WORK REQUIRED
Look below for the lines from the one with "Task: Click the Volume Rough button" to the one with "is (618, 348).", and copy exactly those lines, both ends included.

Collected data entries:
============================================================
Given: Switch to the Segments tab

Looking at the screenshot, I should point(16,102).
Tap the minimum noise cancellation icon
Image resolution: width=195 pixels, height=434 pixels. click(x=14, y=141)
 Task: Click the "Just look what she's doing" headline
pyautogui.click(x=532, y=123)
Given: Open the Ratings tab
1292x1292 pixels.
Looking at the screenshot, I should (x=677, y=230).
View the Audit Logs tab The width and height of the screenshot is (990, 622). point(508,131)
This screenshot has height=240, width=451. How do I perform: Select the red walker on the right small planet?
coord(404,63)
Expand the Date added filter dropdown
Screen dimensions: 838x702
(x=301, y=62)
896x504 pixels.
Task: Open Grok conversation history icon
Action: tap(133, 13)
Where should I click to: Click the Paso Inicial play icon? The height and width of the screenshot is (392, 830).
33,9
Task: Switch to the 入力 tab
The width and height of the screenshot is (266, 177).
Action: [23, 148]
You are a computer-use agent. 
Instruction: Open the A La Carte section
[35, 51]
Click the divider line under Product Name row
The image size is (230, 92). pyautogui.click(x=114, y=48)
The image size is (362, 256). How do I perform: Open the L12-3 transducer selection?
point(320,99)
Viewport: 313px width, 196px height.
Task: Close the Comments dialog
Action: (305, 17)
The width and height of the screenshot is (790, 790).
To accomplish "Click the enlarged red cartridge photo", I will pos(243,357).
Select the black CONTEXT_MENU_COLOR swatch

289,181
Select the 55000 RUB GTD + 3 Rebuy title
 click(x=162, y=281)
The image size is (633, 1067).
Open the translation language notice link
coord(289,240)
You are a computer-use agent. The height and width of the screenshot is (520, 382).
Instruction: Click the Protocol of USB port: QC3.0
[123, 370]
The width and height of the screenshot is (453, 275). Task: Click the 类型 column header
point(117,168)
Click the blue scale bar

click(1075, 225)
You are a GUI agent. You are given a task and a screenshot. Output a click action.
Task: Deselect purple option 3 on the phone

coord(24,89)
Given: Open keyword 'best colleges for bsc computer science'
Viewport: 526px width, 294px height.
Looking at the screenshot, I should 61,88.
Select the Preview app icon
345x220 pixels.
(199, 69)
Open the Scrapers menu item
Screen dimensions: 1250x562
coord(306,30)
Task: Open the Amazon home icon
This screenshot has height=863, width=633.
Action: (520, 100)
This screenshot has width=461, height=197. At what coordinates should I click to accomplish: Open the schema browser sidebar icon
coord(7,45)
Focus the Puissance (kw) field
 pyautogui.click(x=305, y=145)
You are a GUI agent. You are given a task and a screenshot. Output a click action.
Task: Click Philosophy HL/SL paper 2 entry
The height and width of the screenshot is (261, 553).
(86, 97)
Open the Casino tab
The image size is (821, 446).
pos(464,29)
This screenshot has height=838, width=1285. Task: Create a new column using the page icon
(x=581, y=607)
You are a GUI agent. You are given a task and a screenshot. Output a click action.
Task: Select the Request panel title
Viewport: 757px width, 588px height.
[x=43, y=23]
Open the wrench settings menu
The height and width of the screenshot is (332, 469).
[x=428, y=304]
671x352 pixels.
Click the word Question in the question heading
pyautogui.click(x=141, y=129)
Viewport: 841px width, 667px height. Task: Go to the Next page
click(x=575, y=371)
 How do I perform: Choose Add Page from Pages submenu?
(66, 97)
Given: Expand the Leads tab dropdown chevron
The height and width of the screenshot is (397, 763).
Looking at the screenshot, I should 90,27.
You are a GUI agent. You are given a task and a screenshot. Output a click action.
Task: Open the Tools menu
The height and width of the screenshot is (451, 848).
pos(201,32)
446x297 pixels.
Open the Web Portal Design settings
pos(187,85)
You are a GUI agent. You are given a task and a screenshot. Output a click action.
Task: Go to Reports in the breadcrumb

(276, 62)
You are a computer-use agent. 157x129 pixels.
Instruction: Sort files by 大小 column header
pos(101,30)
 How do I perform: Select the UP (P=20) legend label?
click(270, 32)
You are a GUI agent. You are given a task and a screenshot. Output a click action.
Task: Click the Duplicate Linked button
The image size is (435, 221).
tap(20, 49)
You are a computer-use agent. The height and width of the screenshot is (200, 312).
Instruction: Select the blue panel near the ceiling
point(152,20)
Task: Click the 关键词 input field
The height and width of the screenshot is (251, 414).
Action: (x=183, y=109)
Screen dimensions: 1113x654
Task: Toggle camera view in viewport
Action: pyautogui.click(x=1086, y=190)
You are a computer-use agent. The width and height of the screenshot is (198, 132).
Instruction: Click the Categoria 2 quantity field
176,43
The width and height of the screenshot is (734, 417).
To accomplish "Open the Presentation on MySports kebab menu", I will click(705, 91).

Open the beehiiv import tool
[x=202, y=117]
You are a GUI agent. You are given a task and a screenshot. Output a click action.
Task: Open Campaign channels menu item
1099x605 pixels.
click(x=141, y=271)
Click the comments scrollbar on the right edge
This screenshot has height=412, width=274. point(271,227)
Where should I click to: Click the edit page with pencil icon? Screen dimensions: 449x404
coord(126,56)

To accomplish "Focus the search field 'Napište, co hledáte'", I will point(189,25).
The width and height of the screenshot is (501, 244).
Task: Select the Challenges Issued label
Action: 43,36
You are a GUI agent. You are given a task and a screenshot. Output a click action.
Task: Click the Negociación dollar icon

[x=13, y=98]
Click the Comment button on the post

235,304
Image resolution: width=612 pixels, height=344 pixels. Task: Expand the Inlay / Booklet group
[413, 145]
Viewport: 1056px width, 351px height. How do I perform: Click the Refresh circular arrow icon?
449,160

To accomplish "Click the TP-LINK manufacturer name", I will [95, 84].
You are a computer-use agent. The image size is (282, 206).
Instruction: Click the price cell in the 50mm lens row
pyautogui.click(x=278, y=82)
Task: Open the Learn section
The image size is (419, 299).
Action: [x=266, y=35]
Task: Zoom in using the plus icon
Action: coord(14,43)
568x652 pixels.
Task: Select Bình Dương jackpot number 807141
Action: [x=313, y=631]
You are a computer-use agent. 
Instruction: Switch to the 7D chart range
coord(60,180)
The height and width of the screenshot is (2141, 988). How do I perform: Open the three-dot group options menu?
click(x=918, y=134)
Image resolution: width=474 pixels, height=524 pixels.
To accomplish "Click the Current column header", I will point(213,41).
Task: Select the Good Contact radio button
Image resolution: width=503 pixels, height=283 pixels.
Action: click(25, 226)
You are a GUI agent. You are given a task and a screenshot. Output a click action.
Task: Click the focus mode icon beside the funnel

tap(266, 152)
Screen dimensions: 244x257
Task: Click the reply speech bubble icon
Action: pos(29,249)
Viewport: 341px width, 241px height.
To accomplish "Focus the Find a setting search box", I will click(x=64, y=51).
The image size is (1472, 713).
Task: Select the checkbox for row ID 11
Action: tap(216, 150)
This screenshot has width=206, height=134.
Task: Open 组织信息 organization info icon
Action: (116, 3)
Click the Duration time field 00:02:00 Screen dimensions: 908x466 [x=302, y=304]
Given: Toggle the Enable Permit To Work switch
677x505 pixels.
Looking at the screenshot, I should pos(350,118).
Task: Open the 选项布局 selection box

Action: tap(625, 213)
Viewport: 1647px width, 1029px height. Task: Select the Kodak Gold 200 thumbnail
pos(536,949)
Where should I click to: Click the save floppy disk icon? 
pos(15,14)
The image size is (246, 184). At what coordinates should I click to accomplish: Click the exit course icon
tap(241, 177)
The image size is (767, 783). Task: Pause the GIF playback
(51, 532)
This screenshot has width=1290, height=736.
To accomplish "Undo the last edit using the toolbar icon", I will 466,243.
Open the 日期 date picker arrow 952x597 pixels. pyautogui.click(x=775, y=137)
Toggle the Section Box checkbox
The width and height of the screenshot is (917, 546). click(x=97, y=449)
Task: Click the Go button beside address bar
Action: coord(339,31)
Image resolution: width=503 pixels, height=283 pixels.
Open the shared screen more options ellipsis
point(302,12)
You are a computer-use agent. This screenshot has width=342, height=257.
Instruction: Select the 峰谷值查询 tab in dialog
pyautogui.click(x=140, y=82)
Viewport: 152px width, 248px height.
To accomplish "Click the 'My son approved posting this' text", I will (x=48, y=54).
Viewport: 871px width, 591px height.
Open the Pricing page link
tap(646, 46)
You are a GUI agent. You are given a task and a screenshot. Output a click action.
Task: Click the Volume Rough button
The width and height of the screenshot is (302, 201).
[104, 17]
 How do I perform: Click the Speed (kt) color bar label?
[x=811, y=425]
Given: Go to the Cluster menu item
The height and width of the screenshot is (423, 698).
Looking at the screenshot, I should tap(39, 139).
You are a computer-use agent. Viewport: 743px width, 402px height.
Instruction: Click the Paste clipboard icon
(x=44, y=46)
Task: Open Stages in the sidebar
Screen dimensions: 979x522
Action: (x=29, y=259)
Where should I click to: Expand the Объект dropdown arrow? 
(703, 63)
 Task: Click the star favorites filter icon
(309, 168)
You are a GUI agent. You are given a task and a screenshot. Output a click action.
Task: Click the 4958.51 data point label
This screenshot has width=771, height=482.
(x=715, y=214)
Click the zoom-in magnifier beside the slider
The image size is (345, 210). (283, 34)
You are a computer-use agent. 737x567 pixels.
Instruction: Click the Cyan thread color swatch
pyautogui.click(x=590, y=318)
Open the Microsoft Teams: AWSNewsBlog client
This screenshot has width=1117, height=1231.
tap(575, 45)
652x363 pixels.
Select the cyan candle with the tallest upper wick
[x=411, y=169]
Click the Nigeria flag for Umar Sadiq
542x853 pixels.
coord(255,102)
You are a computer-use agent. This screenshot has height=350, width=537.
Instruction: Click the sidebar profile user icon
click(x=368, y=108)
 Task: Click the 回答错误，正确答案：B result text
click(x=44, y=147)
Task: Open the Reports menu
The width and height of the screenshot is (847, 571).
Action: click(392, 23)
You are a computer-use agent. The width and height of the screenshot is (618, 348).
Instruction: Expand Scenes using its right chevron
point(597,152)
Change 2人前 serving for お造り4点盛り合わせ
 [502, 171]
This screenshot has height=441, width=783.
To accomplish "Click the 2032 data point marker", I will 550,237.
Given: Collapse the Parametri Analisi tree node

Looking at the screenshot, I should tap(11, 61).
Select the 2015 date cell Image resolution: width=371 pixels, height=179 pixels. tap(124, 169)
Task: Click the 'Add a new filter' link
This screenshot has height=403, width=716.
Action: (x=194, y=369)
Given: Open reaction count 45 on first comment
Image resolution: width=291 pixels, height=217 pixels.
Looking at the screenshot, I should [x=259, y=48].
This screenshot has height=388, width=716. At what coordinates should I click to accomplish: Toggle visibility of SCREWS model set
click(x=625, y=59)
============================================================
OUTPUT OF THE TASK
Task: Click the Volume Rough button
The width and height of the screenshot is (302, 201).
[104, 17]
 How do I perform: Click the Speed (kt) color bar label?
[x=811, y=425]
Given: Go to the Cluster menu item
The height and width of the screenshot is (423, 698).
Looking at the screenshot, I should tap(39, 139).
You are a computer-use agent. Viewport: 743px width, 402px height.
Instruction: Click the Paste clipboard icon
(x=44, y=46)
Task: Open Stages in the sidebar
Screen dimensions: 979x522
Action: (x=29, y=259)
Where should I click to: Expand the Объект dropdown arrow? 
(703, 63)
 Task: Click the star favorites filter icon
(309, 168)
You are a GUI agent. You are given a task and a screenshot. Output a click action.
Task: Click the 4958.51 data point label
This screenshot has width=771, height=482.
(x=715, y=214)
Click the zoom-in magnifier beside the slider
The image size is (345, 210). (283, 34)
You are a computer-use agent. 737x567 pixels.
Instruction: Click the Cyan thread color swatch
pyautogui.click(x=590, y=318)
Open the Microsoft Teams: AWSNewsBlog client
This screenshot has width=1117, height=1231.
tap(575, 45)
652x363 pixels.
Select the cyan candle with the tallest upper wick
[x=411, y=169]
Click the Nigeria flag for Umar Sadiq
542x853 pixels.
coord(255,102)
You are a computer-use agent. This screenshot has height=350, width=537.
Instruction: Click the sidebar profile user icon
click(x=368, y=108)
 Task: Click the 回答错误，正确答案：B result text
click(x=44, y=147)
Task: Open the Reports menu
The width and height of the screenshot is (847, 571).
Action: click(392, 23)
You are a computer-use agent. The width and height of the screenshot is (618, 348).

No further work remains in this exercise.